Aims: A sizeable proportion of patients with angina, angiographically smooth coronary arteries and positive exercise test (syndrome X) have stress/rest myocardial perfusion defects. The aim of the study was to assess whether perfusion defects are dependent upon a reduction in coronary flow reserve causing regional left ventricular dysfunction in syndrome X patients.
Methods and results: Twenty-two syndrome X patients underwent dobutamine stress echocardiography (DSE). All had stress-induced perfusion defects documented by 99m-Tc-MIBI scintigraphy. Resting and peak DSE wall motion score index (WMSI) were evaluated. Six patients exhibited resting wall motion abnormalities in 10 segments (WMSI 1.05 +/- 0.11). DSE was positive in 12 patients (53%), in whom 16 myocardial segments were involved: of these, 12 were normokinetic and 4 hypokinetic at rest. Peak WMSI was 1.17 +/- 0.17 (p < 0.05 vs rest). Of the 12 patients with a positive DSE, 9 also showed diagnostic ECG changes and 6 complained of angina. Of the 10 patients with negative DSE, 5 had angina and 5 (one with angina) showed ECG changes. In 7 patients (7 segments) (32%), the location of dobutamine-induced wall motion abnormalities coincided with the area where exercise-induced hypoperfusion was observed with MIBI.

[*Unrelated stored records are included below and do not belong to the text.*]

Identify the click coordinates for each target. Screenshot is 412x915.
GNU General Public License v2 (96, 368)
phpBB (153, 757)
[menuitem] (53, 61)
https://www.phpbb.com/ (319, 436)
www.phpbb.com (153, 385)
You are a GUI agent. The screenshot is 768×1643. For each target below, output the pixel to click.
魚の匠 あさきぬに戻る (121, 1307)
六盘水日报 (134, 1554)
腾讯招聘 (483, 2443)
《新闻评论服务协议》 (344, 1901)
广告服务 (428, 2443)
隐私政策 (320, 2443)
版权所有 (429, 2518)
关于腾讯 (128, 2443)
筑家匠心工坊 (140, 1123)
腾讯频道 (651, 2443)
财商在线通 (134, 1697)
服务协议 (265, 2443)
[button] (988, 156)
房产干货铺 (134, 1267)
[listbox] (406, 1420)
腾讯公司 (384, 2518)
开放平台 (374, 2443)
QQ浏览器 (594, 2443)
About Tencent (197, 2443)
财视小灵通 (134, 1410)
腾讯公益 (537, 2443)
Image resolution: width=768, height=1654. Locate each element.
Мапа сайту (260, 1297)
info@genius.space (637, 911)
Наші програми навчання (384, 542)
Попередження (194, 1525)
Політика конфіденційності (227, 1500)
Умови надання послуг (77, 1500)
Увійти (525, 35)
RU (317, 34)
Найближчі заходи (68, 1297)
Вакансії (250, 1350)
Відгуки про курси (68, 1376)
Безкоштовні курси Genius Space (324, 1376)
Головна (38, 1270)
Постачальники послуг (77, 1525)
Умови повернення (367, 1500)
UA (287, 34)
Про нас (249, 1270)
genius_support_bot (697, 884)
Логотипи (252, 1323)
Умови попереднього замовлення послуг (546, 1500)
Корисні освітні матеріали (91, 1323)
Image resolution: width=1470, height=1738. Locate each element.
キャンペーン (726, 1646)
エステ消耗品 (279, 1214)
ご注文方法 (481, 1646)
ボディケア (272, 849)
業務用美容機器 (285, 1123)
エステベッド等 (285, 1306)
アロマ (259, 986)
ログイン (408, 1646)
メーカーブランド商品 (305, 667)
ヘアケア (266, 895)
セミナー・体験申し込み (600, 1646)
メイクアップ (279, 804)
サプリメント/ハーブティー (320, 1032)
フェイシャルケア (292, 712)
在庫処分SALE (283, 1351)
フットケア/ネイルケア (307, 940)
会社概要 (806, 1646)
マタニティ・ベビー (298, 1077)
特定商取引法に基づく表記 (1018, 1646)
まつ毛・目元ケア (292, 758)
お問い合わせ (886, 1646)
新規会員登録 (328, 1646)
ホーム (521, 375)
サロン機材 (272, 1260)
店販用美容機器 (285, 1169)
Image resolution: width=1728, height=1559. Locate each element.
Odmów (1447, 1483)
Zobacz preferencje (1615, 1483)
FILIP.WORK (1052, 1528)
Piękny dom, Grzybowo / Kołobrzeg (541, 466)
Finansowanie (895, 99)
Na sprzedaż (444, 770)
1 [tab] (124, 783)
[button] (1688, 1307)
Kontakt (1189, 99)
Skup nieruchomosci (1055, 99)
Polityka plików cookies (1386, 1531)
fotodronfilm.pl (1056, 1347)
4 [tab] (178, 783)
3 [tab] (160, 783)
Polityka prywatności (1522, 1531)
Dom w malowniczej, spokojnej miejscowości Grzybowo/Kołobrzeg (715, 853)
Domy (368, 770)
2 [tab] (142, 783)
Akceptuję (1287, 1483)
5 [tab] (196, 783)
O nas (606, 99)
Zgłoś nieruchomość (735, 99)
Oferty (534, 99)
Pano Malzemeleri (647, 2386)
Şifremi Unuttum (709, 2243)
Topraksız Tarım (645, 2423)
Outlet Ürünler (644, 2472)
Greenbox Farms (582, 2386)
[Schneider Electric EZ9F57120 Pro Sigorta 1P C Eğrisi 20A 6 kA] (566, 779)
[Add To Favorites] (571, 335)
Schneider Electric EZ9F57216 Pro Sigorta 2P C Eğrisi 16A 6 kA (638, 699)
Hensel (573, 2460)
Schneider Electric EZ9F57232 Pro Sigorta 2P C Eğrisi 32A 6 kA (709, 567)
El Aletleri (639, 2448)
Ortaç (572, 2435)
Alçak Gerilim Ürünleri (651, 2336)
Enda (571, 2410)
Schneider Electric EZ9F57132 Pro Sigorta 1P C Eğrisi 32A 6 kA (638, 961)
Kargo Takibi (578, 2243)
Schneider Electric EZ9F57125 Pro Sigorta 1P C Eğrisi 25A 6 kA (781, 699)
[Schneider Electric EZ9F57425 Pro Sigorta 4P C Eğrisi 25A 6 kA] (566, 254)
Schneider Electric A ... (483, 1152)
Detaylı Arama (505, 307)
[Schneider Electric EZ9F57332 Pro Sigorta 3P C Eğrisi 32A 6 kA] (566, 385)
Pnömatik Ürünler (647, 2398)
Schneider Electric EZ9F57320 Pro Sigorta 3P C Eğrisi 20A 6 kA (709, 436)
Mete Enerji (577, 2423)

Conclusions: More than a half of syndrome X patients with myocardial perfusion abnormalities also develop regional LV dysfunction during DSE. However, the site of perfusion defects and wall motion abnormalities can be different. Reversible ischemia, defined as a parallel limitation of flow reserve and inducible dysfunction, could be identified as the cause of chest pain in almost one-third of patients.